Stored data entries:
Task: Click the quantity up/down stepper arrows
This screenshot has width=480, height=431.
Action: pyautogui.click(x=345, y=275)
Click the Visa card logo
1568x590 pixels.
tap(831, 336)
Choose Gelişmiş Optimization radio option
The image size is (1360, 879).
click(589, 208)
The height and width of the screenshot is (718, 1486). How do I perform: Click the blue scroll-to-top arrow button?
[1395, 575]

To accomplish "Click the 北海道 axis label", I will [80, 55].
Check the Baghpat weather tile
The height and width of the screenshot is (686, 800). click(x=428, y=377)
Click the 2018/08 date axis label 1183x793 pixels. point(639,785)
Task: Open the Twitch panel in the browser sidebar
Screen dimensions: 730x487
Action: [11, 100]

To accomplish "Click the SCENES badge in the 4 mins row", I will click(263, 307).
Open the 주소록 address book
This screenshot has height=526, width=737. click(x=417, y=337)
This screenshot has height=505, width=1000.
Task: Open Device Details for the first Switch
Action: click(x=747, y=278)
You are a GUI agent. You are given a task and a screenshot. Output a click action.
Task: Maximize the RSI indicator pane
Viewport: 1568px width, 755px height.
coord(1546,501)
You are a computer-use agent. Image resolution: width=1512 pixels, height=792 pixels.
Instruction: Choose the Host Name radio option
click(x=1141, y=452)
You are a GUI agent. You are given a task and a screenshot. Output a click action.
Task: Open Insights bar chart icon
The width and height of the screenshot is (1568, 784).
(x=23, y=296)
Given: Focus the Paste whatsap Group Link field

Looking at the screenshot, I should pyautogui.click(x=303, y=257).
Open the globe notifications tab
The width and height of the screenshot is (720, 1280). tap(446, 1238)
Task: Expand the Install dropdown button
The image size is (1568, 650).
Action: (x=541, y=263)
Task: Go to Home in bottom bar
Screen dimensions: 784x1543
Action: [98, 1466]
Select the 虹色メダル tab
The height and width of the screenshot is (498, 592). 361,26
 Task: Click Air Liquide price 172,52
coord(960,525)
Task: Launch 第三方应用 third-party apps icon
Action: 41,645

# The problem:
For the word "axis", find all matching lines in the entries above and copy them out.

# Solution to the exercise:
To accomplish "Click the 北海道 axis label", I will [80, 55].
Click the 2018/08 date axis label 1183x793 pixels. point(639,785)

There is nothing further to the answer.